Обычно после еды я всегда читал что-нибудь поскучнее, чтобы она быстрее уснула. Но на этот раз, после недолгих колебаний, я вдруг сказал:
- А не рассказать ли тебе, чем я занимался первые пять дней нового года - это тебя быстро усыпит!
Она даже не улыбнулась на мою шутку - только кивнула головой. Я заговорил медленно, напрягая память, чтобы восстановить все, как было. Рассказал ей о том, как вышел из ее дома, как блуждал по улицам города и наконец очутился у озера Ванзее. О том, что я там видел и что передумал. О том, как я ходил по ночам вокруг ее дома, а когда узнал, что она в больнице, поспешил туда и до утра ожидал возле ворот. Я говорил тихим, спокойным голосом, словно все это происходило не со мной, а с кем-то другим. Задерживался на подробностях, анализировал тогдашние свои чувства. Она слушала меня с закрытыми глазами. Я даже думал, что она, может быть, спит. Но все-таки продолжал. Очевидно, мне нужно было вернуться к прежним своим мыслям и переживаниям, чтобы лучше их понять и осмыслить. Лишь когда я упомянул о том, как хотел позвонить по телефону, чтобы с ней проститься, она пристально посмотрела на меня и снова закрыла глаза. Лицо ее по-прежнему оставалось непроницаемым.
Я ничего от нее не скрывал. В этом и не было необходимости, ибо я не преследовал никакой определенной цели. Казалось, все, что я тогда пережил, принадлежит далекому прошлому. Я говорил начистоту, без каких-либо задних мыслей или расчетов и был совершенно беспристрастен в своих суждениях о себе и о ней. Все горькие жалобы и мольбы, которые приходили мне на ум, когда я ждал ее на улице, окончательно позабылись, - и я даже не вспоминал о них. У меня не было другого желания, кроме как выговориться. Рассказать обо всем по порядку - так, как это происходило на самом деле. И, хотя Мария даже не шевелилась, я был уверен, что слушает она очень внимательно. От меня не укрылось, как дрогнули у нее веки, когда я упомянул, как тяжело было увидеть ее в больнице, как я испугался за ее жизнь.
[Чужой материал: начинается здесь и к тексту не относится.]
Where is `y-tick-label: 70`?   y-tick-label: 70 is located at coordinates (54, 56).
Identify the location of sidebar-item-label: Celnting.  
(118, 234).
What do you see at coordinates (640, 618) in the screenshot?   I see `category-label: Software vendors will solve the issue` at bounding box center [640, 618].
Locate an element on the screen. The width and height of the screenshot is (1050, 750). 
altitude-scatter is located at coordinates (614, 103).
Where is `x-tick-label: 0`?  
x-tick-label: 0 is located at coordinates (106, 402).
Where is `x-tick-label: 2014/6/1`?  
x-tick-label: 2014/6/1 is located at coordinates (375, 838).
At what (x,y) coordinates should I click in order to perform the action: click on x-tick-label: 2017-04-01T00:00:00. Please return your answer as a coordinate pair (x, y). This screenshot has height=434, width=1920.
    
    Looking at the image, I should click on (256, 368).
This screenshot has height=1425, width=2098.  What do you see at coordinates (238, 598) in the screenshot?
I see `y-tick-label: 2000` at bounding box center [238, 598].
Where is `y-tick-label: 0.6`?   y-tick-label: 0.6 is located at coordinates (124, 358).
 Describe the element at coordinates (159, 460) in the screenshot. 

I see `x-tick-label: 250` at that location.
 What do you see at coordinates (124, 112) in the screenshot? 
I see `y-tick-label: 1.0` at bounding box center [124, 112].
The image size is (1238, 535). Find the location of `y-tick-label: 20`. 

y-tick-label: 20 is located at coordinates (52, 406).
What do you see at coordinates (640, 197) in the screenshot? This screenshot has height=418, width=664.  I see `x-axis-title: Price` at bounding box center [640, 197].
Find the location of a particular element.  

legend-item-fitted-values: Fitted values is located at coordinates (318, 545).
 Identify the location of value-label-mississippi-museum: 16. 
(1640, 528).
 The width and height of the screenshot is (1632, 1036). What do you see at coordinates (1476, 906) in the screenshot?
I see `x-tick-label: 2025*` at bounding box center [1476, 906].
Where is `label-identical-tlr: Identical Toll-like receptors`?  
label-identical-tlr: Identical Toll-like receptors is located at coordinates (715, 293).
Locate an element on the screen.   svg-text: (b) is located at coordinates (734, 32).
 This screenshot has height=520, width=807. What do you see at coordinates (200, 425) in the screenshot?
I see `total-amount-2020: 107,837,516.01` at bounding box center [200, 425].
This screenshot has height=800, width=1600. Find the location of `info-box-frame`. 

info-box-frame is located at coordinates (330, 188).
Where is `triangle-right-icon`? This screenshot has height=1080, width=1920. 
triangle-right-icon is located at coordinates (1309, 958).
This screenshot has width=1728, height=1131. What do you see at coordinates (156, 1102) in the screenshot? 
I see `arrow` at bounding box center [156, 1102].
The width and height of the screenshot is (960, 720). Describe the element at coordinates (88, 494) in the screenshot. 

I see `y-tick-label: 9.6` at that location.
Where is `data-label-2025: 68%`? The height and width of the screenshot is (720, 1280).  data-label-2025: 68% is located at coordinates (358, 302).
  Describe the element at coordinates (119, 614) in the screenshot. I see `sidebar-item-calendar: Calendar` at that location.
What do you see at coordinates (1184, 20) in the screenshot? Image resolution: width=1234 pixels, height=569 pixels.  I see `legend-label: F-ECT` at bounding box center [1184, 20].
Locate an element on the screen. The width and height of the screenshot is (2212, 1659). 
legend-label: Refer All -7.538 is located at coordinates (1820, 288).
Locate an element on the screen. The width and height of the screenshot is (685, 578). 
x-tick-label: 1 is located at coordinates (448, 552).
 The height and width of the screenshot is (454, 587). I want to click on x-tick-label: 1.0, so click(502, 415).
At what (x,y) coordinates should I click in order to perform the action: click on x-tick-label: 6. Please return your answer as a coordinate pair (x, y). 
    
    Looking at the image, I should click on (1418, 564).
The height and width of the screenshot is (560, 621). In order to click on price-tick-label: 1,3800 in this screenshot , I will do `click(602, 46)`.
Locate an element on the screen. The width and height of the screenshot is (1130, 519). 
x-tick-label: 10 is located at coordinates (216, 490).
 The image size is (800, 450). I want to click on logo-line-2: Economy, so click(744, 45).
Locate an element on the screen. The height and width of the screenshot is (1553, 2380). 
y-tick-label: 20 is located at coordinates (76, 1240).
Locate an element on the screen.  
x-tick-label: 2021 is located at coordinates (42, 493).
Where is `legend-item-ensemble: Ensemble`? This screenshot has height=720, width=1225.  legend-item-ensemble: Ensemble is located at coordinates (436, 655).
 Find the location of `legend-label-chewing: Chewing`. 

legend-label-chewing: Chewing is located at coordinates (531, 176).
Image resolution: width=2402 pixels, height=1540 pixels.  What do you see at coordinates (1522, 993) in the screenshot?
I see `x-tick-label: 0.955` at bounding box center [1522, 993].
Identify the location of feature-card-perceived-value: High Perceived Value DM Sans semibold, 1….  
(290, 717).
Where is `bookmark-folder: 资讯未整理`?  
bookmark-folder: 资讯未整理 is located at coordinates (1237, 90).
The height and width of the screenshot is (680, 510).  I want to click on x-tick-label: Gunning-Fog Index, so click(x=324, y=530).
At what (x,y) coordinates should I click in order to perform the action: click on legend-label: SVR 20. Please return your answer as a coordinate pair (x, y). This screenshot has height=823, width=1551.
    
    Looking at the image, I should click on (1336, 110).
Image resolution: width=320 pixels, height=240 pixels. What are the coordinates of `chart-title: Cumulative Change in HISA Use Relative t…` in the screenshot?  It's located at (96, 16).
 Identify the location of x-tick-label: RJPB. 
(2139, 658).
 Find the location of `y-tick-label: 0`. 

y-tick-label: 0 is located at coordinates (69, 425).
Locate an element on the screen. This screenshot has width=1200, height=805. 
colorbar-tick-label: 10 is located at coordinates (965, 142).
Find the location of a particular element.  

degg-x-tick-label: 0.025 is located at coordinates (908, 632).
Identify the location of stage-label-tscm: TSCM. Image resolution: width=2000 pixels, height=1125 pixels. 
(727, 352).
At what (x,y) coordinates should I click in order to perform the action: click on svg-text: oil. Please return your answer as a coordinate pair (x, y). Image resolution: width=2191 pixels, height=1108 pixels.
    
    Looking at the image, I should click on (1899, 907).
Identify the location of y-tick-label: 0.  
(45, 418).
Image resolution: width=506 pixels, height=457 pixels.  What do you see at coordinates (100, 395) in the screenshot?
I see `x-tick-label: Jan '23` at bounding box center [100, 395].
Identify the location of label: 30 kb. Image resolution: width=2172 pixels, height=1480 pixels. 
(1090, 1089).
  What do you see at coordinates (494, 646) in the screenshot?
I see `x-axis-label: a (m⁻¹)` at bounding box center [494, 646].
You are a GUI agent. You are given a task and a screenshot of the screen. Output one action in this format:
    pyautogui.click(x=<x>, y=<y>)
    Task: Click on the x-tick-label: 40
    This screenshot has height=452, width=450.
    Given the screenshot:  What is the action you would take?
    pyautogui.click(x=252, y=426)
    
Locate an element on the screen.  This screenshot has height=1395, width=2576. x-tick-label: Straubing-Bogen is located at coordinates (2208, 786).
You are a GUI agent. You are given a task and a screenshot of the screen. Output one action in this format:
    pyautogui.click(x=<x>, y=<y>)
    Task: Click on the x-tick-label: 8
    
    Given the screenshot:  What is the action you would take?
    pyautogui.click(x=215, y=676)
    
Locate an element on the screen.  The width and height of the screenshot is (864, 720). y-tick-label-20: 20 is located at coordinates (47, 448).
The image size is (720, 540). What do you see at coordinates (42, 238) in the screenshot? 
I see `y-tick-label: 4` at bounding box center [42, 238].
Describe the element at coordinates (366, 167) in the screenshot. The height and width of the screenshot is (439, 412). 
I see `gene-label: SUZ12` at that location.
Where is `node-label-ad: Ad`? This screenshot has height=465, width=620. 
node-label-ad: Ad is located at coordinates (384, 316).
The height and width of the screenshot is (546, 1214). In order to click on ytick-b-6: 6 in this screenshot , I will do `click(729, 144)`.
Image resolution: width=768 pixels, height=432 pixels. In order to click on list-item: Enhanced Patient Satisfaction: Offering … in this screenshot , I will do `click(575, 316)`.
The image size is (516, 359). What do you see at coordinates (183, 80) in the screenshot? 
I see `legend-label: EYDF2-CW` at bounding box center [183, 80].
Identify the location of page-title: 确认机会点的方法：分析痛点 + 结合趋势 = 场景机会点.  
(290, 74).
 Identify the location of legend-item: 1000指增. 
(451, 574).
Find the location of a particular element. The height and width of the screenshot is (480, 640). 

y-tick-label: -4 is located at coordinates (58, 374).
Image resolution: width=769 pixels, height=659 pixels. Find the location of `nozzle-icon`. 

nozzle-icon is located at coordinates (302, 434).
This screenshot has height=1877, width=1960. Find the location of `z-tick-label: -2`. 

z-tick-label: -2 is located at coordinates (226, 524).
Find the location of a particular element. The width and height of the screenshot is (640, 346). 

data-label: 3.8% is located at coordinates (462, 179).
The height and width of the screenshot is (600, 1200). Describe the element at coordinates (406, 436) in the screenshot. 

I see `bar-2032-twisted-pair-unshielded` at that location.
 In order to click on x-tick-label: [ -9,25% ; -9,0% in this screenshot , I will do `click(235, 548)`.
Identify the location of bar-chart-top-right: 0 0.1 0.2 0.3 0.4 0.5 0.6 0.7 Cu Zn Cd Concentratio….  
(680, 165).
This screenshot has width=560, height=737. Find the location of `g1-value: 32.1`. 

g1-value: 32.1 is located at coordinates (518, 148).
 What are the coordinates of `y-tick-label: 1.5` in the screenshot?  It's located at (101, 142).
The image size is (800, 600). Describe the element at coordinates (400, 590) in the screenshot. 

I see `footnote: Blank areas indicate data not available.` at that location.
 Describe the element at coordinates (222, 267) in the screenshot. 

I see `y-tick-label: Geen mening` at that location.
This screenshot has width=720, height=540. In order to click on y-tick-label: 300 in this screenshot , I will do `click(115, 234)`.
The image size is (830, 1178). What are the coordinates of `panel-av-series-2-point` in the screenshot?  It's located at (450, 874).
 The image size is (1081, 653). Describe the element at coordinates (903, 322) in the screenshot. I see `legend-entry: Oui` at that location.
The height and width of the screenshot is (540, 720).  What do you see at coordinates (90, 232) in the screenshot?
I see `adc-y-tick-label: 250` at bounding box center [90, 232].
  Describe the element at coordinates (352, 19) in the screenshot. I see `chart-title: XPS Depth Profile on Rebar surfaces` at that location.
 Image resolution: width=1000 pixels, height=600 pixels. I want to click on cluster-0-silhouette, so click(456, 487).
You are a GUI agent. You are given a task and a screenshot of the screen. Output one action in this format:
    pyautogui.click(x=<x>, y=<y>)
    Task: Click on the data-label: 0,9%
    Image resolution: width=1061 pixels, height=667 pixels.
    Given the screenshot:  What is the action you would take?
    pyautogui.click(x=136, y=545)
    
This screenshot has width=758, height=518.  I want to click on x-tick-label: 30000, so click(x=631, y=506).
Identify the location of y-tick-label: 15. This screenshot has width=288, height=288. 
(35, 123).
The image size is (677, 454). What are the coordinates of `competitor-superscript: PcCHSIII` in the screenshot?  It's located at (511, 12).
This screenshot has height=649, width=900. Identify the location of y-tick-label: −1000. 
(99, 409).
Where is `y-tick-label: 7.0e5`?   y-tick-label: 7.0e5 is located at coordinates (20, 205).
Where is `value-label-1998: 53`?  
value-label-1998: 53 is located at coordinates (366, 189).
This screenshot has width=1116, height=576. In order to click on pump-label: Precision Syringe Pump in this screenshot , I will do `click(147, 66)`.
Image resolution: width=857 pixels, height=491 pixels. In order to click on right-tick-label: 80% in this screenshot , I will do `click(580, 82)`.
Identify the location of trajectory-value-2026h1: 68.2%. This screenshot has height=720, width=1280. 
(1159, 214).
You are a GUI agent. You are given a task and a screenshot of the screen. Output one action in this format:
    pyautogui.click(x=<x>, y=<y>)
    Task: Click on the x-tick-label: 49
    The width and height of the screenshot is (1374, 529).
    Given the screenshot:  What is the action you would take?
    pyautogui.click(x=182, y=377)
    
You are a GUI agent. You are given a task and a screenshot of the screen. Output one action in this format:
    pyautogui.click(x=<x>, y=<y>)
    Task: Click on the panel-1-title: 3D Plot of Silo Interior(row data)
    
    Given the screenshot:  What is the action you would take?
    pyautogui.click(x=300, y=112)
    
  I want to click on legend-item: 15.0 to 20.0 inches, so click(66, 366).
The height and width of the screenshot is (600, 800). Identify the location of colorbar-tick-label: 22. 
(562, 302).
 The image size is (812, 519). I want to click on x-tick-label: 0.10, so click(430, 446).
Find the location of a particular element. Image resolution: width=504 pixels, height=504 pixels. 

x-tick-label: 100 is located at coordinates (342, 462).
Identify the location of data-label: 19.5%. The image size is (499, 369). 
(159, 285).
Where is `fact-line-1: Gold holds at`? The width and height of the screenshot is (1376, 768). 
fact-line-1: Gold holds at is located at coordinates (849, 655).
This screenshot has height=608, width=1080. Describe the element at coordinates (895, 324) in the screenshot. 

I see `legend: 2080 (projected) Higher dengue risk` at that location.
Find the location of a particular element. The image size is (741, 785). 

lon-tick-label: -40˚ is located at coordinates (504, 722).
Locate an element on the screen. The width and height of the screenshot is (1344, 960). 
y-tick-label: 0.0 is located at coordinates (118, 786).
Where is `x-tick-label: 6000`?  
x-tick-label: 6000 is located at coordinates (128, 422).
Закончив рассказ, я замолчал. Молчала и Мария. Минут через десять она открыла глаза и, повернувшись ко мне, впервые за долгое время едва заметно улыбнулась (а впрочем, может быть, это только мне показалось).
- Ну что ж, пора спать? - спокойно сказала она.
Я приготовил себе постель, разделся и погасил свет. Однако я никак не мог уснуть. Мария, видимо, тоже не спала. И хотя веки у меня отяжелели, я решил все-таки сначала дождаться, когда ее дыхание, как обычно, станет размеренным и ровным. Борясь с дремотой, я все время ворочался. Но сон оказался сильнее меня.